### Extracted material
::::

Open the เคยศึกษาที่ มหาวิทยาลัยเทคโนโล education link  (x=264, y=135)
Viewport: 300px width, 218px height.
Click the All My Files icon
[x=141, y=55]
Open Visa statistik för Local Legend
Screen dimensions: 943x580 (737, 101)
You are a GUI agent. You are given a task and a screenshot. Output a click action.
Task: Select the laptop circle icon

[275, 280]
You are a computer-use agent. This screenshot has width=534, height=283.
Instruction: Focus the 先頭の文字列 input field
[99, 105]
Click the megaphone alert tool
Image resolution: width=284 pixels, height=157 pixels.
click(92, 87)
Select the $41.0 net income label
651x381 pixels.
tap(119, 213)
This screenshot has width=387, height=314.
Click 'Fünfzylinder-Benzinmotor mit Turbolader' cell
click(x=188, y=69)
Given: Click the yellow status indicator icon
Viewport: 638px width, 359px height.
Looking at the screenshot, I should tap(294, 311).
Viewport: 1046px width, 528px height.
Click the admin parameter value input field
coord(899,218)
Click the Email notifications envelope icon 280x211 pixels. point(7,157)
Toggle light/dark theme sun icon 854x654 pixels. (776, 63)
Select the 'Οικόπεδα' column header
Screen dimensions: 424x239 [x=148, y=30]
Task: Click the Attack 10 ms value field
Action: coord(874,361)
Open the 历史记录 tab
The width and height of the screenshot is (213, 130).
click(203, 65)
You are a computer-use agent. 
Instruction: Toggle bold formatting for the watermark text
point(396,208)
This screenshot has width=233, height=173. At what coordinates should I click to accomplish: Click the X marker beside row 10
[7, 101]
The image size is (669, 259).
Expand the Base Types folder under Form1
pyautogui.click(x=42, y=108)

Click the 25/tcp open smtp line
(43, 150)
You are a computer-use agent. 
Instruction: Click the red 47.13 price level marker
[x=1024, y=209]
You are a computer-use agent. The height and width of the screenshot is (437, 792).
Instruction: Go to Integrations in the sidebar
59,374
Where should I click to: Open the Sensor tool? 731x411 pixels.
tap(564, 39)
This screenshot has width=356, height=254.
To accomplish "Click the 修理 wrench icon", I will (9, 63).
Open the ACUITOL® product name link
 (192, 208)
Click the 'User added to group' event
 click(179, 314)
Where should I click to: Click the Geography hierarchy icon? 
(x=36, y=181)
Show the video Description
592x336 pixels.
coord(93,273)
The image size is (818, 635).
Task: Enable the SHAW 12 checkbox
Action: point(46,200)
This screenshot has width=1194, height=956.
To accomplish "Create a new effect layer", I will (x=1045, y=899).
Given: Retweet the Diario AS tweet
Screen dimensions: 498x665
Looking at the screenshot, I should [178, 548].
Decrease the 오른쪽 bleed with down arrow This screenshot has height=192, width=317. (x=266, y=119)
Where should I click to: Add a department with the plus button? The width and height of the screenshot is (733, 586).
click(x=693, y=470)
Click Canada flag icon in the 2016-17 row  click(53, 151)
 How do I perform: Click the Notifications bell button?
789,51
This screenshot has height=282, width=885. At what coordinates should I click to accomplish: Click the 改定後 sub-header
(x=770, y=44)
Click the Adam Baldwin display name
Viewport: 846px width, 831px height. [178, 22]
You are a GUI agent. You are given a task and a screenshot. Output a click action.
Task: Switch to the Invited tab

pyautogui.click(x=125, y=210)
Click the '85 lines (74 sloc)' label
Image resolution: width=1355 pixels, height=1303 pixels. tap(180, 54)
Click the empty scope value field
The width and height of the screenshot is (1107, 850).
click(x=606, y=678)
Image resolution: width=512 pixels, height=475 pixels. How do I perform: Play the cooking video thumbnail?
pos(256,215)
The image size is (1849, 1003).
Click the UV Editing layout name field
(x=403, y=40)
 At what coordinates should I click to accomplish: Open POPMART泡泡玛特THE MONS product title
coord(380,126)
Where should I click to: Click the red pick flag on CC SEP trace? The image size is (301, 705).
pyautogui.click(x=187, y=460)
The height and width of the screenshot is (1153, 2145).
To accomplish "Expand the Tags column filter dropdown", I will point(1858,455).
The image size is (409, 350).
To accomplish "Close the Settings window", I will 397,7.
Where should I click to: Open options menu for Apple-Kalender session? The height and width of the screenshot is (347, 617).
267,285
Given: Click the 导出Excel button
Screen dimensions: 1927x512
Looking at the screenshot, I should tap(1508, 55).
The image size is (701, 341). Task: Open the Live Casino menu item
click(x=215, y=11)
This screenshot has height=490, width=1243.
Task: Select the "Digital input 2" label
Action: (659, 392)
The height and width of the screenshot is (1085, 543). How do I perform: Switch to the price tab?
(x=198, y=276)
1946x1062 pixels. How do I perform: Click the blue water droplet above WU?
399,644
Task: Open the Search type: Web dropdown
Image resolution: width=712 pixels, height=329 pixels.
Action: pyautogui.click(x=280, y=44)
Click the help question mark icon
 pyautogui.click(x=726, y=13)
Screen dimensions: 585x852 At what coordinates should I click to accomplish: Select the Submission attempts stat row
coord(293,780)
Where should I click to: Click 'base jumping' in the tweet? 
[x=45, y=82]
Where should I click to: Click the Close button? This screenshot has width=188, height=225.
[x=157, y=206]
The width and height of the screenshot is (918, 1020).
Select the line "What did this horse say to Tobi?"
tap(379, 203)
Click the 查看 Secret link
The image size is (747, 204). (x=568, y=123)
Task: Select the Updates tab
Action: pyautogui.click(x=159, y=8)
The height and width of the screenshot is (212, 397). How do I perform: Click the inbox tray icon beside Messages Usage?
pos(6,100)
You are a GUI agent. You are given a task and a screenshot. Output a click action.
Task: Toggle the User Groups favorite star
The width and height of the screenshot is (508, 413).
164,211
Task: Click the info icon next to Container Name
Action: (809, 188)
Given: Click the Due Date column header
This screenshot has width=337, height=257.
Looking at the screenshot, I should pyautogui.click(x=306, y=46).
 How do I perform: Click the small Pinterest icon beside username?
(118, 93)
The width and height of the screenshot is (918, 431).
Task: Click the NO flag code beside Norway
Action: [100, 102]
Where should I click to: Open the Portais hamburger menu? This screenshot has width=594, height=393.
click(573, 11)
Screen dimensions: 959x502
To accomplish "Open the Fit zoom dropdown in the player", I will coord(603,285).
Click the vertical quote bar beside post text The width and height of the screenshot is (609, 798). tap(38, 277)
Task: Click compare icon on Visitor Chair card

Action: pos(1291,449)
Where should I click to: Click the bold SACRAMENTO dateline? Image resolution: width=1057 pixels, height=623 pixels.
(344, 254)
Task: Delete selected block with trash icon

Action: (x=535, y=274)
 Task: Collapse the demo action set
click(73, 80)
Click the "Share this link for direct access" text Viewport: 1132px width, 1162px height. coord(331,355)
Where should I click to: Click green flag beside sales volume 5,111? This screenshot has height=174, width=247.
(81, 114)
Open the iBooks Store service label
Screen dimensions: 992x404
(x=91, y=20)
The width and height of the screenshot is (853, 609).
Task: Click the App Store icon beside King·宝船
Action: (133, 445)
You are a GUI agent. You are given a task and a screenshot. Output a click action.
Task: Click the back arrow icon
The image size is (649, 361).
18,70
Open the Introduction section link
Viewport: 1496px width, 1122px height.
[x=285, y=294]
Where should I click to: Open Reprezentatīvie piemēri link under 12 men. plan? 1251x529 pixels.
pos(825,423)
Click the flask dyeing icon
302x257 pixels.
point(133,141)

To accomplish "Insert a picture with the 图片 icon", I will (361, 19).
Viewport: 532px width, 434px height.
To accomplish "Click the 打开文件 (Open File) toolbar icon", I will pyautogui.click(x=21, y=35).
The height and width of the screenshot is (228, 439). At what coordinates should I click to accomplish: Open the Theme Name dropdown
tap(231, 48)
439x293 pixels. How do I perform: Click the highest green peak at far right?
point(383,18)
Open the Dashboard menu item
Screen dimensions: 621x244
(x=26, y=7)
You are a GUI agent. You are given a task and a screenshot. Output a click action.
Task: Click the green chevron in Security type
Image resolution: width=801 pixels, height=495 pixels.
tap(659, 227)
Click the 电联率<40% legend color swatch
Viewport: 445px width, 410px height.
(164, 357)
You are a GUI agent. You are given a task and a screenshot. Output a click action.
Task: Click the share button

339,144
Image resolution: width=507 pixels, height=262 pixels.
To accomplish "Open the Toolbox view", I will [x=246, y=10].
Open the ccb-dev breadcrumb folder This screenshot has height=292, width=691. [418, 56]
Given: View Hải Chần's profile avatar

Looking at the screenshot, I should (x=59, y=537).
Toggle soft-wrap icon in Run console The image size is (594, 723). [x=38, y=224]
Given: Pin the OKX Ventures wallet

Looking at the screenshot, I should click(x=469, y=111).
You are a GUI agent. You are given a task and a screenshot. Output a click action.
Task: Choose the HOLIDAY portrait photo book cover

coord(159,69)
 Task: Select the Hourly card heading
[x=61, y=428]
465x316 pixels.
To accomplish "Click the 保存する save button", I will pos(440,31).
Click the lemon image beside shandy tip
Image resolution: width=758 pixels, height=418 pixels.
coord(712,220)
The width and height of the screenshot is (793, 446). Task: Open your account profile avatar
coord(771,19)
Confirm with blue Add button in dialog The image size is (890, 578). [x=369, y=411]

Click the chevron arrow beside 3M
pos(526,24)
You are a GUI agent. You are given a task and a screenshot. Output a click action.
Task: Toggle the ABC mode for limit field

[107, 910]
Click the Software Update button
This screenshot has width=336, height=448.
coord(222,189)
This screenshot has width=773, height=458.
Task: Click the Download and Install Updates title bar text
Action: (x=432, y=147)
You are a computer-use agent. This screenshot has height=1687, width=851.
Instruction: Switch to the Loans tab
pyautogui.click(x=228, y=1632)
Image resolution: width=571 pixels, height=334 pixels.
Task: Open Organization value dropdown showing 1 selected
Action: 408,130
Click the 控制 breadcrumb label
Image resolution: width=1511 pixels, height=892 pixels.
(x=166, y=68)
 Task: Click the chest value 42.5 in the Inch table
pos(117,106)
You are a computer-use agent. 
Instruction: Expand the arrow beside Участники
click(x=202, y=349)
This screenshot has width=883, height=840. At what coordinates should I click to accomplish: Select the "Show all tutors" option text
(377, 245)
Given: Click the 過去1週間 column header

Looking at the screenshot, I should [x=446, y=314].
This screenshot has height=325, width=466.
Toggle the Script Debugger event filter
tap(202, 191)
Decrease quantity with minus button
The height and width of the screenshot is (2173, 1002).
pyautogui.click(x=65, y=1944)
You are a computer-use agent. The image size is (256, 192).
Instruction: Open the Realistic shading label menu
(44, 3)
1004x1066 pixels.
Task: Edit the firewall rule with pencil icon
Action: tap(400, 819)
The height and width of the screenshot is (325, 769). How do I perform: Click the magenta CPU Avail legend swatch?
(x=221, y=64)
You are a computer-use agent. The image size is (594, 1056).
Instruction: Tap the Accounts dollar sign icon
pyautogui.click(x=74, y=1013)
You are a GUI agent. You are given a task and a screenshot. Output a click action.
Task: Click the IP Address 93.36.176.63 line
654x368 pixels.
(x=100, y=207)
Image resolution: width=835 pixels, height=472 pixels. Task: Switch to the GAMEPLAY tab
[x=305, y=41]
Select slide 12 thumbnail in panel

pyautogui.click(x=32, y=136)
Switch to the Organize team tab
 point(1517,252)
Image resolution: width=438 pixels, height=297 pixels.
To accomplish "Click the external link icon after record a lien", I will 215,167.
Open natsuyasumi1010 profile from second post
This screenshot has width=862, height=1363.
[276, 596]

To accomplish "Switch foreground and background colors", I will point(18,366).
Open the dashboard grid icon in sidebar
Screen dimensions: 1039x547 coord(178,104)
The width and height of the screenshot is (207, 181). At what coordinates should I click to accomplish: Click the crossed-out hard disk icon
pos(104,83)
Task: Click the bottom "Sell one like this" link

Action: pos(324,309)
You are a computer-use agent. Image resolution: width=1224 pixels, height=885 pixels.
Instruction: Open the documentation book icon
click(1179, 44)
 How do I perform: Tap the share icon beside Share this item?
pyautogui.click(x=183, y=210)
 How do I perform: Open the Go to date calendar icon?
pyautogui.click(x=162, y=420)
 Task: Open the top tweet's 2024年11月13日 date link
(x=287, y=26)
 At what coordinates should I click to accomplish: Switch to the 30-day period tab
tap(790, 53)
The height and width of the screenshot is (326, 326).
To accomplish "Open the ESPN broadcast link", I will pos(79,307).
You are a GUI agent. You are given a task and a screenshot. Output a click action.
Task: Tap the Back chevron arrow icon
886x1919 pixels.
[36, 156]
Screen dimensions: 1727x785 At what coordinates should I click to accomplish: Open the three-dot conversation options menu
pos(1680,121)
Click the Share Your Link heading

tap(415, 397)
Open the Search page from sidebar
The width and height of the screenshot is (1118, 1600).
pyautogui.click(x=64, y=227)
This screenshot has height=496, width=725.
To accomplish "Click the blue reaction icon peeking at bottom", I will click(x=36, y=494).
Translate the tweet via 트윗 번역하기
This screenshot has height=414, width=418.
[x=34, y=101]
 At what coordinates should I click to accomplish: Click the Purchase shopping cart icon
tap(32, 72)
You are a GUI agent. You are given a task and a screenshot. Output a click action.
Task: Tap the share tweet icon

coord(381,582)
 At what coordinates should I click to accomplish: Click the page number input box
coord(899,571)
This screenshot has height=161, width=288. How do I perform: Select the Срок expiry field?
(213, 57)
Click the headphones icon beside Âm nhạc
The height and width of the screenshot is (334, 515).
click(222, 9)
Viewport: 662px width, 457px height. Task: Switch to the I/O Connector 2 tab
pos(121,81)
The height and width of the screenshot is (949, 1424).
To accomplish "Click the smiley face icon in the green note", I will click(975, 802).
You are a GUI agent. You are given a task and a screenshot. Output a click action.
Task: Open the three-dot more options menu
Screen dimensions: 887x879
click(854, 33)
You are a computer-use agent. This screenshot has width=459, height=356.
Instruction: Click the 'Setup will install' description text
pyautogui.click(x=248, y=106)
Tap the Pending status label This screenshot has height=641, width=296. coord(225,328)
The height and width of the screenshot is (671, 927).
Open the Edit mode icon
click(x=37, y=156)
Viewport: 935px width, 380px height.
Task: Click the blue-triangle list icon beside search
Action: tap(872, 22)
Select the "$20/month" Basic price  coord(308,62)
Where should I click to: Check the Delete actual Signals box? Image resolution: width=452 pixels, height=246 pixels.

::::

### Task description
Scan the records above for the string "Decrease", then select every line that holds it.

### Response area
Decrease the 오른쪽 bleed with down arrow This screenshot has height=192, width=317. (x=266, y=119)
Decrease quantity with minus button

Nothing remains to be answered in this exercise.